Israele, militarmente, è già in serissima difficoltà a Gaza e sta affrontando perdite cui non è abituato, in uomini e soprattutto mezzi; affrontare la milizia libanese potrebbe scuotere lo stato ebraico dalle fondamenta. Lo sforzo bellico sarebbe del tutto deleterio per l'economia e la getterebbe in un abisso, stando alle parole di Yoel Amir, CEO dell'Israeli information service and credit risk management firm, ente che si occupa di rischi di impresa insieme alla federazione delle camere di commercio.
Un altro aspetto è fondamentale: quello della fuga dei coloni. Sappiamo che circa 500.000 persone hanno lasciato il paese nei primi tre mesi del conflitto. I cittadini israeliani vengono da Europa, America del nord, Australia, nazioni di cui sono cittadini.

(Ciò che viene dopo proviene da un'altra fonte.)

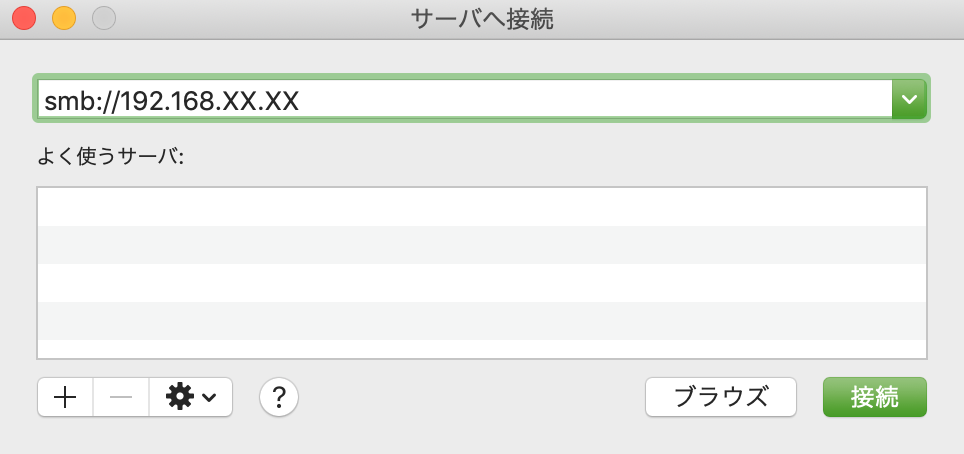Click the minus button to remove favorite server

pyautogui.click(x=121, y=397)
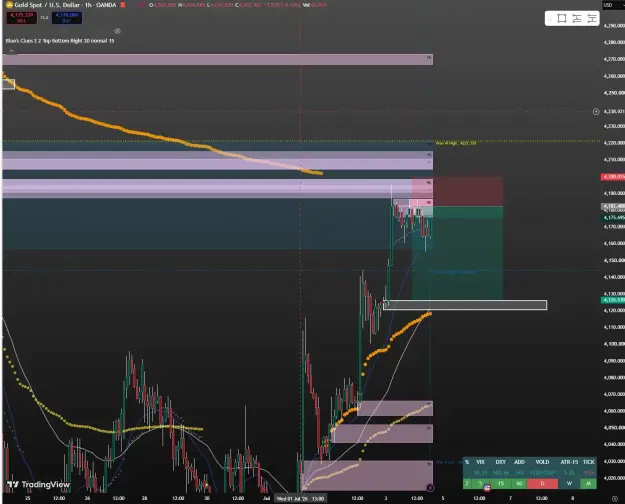Viewport: 625px width, 504px height.
Task: Click the blue BUY price button
Action: coord(67,18)
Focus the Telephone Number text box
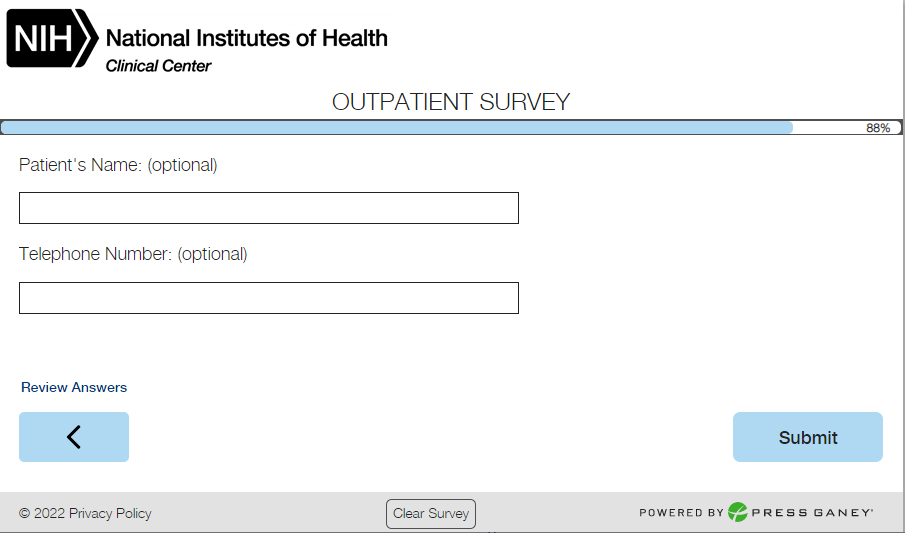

Paesi in cui hanno vissuto prima di provare l'ebrezza dell'avventura coloniale. L'ebrezza di presentarsi in una terra meravigliosa, da perfetto straniero, ed ottenere, in quanto professante una religione, la casa di un palestinese che è stato previamente cacciato. Ecco questa gente fino a quando ha potuto combattere contro civili indifesi, come nelle precedenti intifada, quando i palestinesi combattevano con le pietre e poi con qualche mitra, ancora ci stava, ma ora i nemici hanno ben altre armi e lo stesso vale per i loro alleati.
La voglia di andare a beneficiare di un regime di apartheid a danno di un'altra popolazione, ridotta in schiavitù, inizia a venire meno se ti tocca combattere e morire davvero o se non puoi più vivere tranquillamente perché stavolta la guerra raggiunge anche te. Così, mentre i palestinesi in quella terra ci sono nati e cresciuti e non hanno un altro posto dove andare, i coloni ebrei occidentali si, e infatti se ne vanno. Se in oltre 500.000 hanno lasciato il paese nei primi tre mesi di guerra c'è da scommettere che i dati attuali siano ben peggiori. E queste sono pessime notizie per il governo fascista di Israele.